Workspaces helped too. Writing in one place, communication somewhere else, and system admin nonsense banished to its own corner of existence. When I switch, I actually switch. No Slack peeking from the side or half-hidden browser tabs whispering temptations.
It’s not that I’m faster. I’m just less scattered, and that feels surprisingly different.
The pros and cons of letting a window manager have opinions
Awesome gives structure, but it demands adjustment
Let’s be real. AwesomeWM isn’t plug-and-play comfort food. There’s a learning curve. You will forget shortcuts, and you’ll look at the config file at least once and wonder what you’ve done. If you love dragging windows around with a trackpad like you’re arranging furniture, this will feel restrictive at first.
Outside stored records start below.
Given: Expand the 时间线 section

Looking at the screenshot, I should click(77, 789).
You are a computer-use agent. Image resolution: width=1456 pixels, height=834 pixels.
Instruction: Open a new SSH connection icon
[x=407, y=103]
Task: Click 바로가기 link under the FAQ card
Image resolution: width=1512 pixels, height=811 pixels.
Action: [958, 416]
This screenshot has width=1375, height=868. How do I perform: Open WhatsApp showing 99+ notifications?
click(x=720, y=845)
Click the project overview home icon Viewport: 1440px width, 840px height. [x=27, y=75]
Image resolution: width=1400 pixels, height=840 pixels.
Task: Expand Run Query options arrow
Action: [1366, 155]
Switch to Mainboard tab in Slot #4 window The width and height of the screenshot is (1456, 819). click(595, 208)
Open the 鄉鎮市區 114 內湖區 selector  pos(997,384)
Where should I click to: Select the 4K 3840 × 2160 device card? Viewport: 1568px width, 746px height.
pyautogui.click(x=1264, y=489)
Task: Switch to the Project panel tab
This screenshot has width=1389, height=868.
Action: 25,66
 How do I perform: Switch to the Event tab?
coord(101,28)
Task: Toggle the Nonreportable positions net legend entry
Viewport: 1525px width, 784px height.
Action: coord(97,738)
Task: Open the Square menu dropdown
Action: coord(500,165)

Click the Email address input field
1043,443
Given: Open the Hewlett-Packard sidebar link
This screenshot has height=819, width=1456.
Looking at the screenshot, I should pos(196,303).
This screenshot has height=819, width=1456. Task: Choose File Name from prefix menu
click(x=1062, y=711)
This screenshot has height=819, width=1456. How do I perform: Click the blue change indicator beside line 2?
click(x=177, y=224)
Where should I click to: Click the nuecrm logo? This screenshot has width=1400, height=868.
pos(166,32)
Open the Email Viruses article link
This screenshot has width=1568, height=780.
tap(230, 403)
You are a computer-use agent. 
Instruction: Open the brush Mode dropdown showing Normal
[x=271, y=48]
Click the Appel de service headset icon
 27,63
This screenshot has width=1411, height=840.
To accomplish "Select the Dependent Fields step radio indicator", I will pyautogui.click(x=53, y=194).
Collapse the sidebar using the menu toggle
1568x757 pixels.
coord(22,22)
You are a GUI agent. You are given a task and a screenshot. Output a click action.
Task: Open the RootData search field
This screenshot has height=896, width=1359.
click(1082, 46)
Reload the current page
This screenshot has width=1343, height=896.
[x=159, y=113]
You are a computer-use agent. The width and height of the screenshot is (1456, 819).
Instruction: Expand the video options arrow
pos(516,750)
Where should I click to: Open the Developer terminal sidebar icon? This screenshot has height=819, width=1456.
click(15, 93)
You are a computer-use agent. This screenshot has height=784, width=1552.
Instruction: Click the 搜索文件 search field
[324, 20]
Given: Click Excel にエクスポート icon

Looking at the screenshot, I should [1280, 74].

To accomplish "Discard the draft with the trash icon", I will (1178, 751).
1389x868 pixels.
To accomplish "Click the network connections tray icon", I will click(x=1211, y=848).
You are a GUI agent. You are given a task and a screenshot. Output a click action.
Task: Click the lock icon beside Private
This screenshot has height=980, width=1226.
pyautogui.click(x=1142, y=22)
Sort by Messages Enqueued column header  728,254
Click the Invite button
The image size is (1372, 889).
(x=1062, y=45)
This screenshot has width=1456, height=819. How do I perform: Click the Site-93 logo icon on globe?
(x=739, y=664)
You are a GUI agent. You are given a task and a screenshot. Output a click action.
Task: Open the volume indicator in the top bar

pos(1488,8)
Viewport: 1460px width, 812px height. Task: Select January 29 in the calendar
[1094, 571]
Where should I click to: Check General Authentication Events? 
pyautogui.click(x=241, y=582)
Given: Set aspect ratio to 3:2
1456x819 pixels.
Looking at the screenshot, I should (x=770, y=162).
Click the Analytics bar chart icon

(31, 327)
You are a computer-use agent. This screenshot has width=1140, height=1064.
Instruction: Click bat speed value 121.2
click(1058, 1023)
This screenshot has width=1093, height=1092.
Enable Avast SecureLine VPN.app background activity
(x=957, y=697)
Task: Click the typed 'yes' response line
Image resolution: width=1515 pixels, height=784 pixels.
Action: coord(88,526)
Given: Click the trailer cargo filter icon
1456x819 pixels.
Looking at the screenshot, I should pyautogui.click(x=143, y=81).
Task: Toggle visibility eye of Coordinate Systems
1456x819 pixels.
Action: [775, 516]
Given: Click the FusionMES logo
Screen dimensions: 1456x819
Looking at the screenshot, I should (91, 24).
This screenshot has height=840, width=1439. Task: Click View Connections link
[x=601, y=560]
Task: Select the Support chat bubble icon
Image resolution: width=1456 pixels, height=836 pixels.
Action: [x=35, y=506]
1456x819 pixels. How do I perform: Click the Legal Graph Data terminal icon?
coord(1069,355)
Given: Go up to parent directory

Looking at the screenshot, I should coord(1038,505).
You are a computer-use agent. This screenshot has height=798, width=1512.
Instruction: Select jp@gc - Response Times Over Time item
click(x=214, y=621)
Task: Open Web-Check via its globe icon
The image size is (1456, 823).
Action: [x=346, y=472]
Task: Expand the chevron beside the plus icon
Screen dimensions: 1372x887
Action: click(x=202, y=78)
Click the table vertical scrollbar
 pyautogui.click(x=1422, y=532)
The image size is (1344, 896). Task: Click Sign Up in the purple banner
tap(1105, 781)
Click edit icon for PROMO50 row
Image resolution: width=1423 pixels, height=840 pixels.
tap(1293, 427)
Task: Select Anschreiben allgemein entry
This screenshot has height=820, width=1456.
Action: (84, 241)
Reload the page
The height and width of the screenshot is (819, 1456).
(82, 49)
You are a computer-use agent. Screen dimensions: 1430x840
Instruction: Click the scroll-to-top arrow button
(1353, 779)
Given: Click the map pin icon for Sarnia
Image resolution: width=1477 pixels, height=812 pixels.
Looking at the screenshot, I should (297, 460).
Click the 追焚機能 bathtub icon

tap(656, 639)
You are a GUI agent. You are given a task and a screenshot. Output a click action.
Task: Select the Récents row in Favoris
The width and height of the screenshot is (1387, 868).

Tiling reduces overlap, workspaces feel deliberate, and keyboard navigation becomes natural faster than you think. The layout stops being something you constantly maintain. It also scales better than I expected. Two apps look clean. Five apps still feel structured instead of stacked. I like that.
I’m not going back
I boot into a traditional floating setup sometimes, just to see if I’d romanticized this. Within minutes, I’m resizing windows again. Nudging edges and dragging things so they line up properly. It feels unnecessary. AwesomeWM doesn’t make me a productivity superhero. It just removes that constant background negotiation about where things should sit.
I open what I need and it fits. If I want a different layout, I switch it deliberately instead of dragging things around on instinct. I switched to AwesomeWM because I was tired of doing layout maintenance in between actual work. Now the structure is handled, and I get to focus on what I opened the laptop for in the first place.